In this method, the dry barrier fabrics combined with pressurization of the mold prevent any penetration of the foam formed by the intumescent films during their polymerization, into the overlays of dry fibers. On the other hand, these dry barrier fabrics are impregnated at the same time as the overlays of dry fibers during the injection of the resin into the mold, in such a way that this adheres directly to each of the faces of the open cell core, without filling up said cells, because they have already been blocked off by the foam.
It should also be noted that the only function of the polymerization cycle prior to the injection of the resin into the mold is to ensure the expansion and the polymerization of the intumescent films. It is therefore a particularly simple operation that is easy to carry out.
It should be noted that a man skilled in the art who desires to resolve the problem posed by the filling up of the honeycomb structure, will quite naturally use a fold of fibers impregnated with resin. The use of a polyamide fabric from the textile industry would appear, on the contrary, to be a surprising solution for a specialist from the aeronautics industry. Such a fabric does not require any particular action to act as a barrier and provides a seal for the honeycomb. Its simple application is sufficient. It therefore permits the creation of the component in a single phase (gain in manufacturing time: a week instead of a month for a normal manufacturing cycle), a benefit in mass and in cost.
So as to illustrate the mass benefit obtained by using a fabric conforming to the invention, it should be noted that the mass per unit surface area of the panel obtained is about 30 to 40 g/m2 (value to be multiplied by two to take account of the two sides of the panel). This value should be compared with about 500 g/m2 (also to be multiplied by two) obtained by using the technique described in document EP-A-0 722 825.
Advantageously, intumescent films are used that have a thickness such that after polymerization, they only fill those parts of the cells of the core close to the faces of the core. This arrangement, which corresponds especially to the use of intumescent films with a thickness of about 2.5 mm, enables one to limit the mass of the panel obtained by reducing the volume of foam contained in the cells of the core.
In addition, preferably, barrier fabrics made of calendered polyamide are used, that is to say, made of polyamide which has been subjected to a mechanical finishing treatment.

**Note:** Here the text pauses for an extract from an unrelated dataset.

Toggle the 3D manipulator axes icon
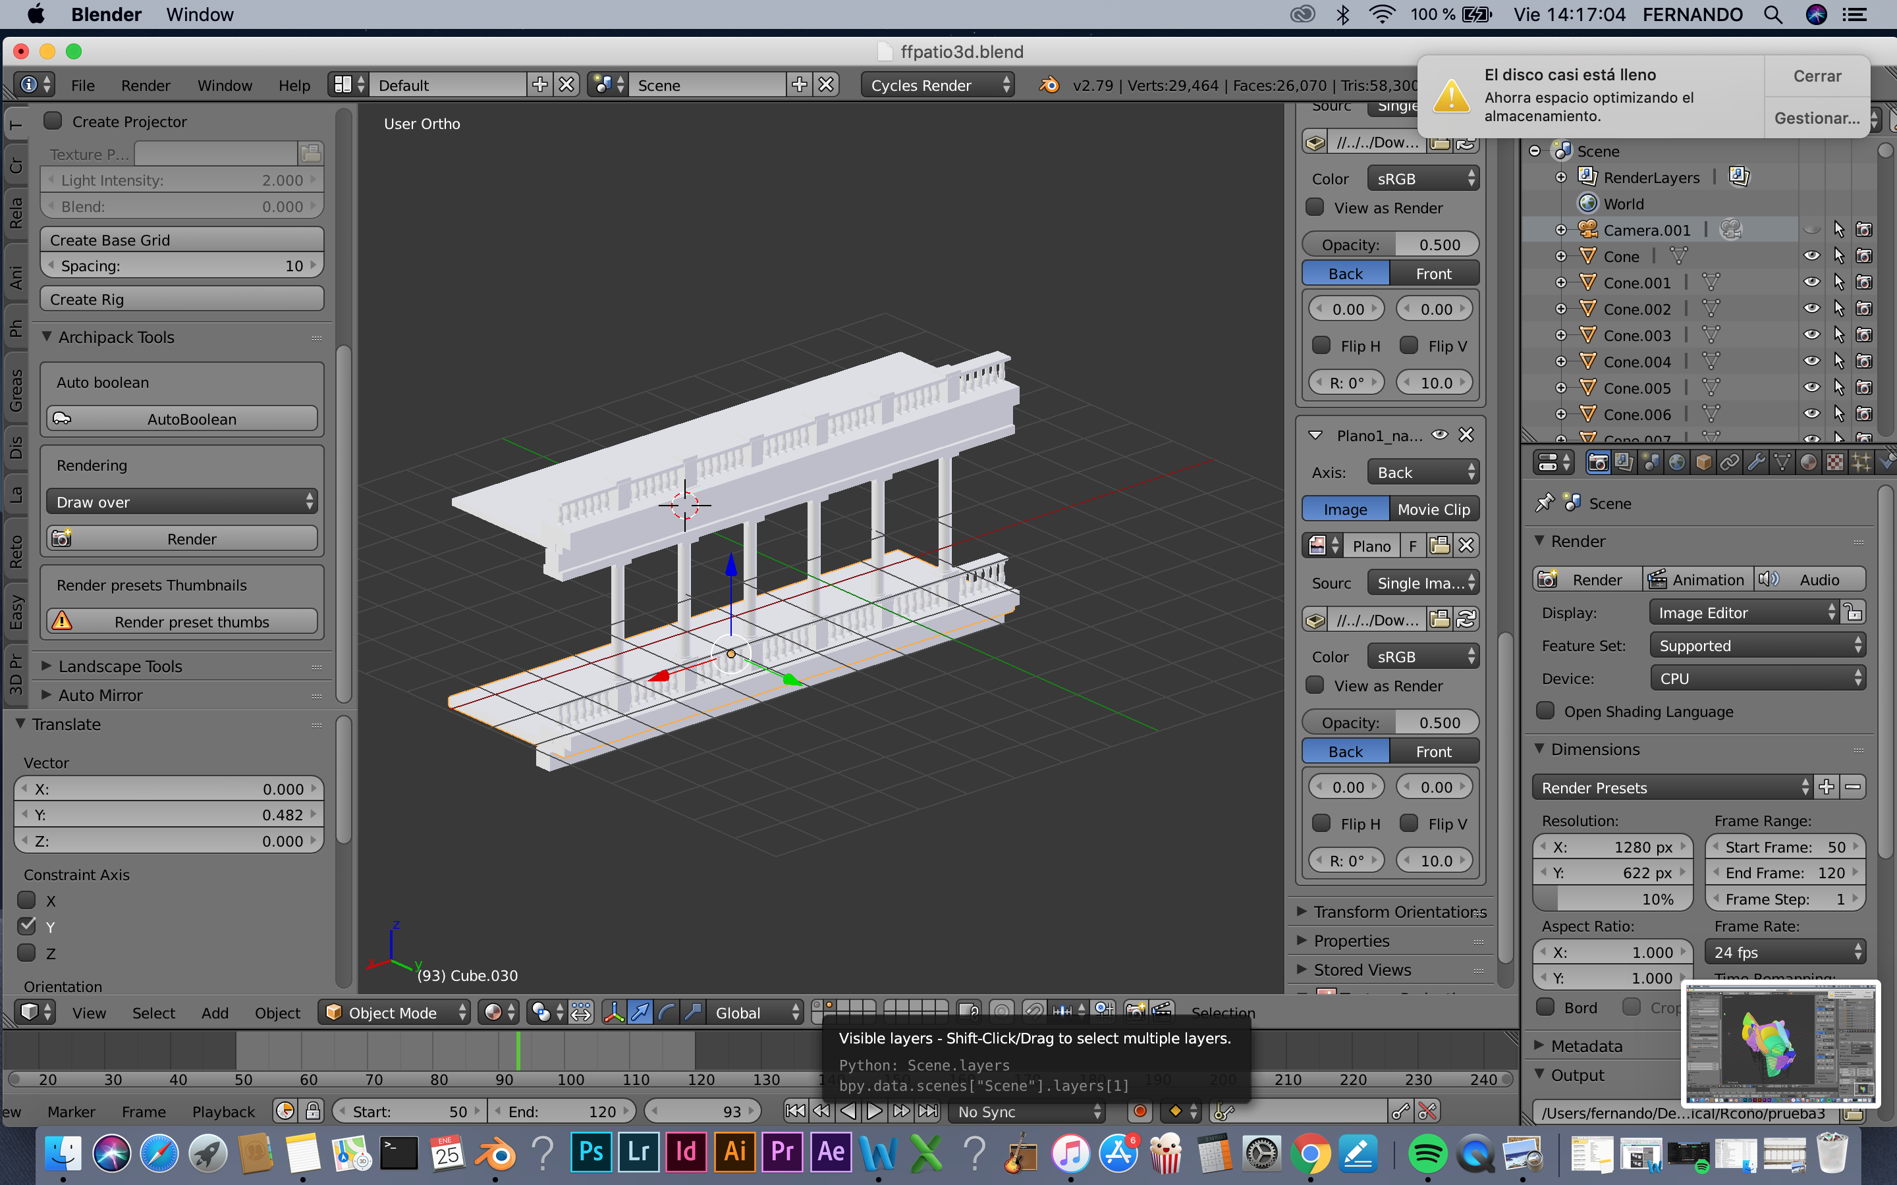Viewport: 1897px width, 1185px height. pyautogui.click(x=613, y=1013)
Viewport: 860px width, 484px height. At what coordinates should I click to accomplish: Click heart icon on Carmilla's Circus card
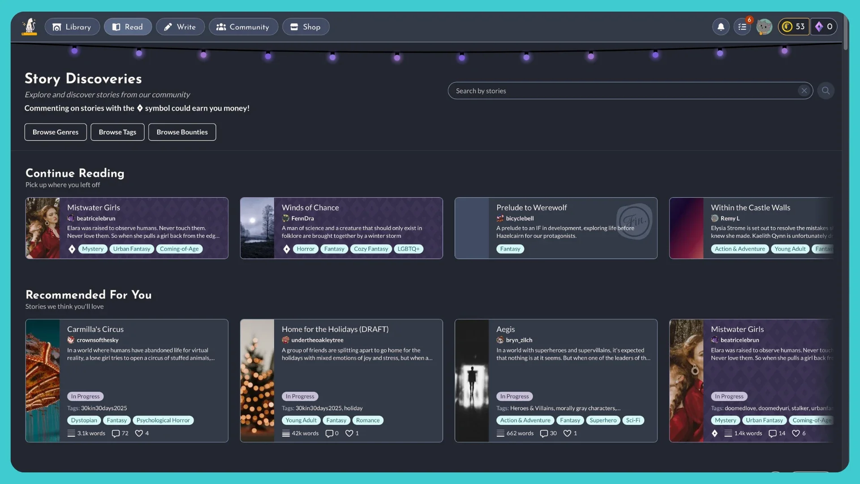(139, 433)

Another subject of the invention is a sandwich panel made of a composite material comprising an open cell core and skins covering both faces of the core, said skins being formed of fibers and resin, a panel characterized in that the cells of the core are closed off by a foam on each of said faces, and in that each of the skins comprises, starting from the core of the panel, a barrier fabric and a fiber overlay, both of which are impregnated with one and the same resin polymerized and stuck onto the core of the panel.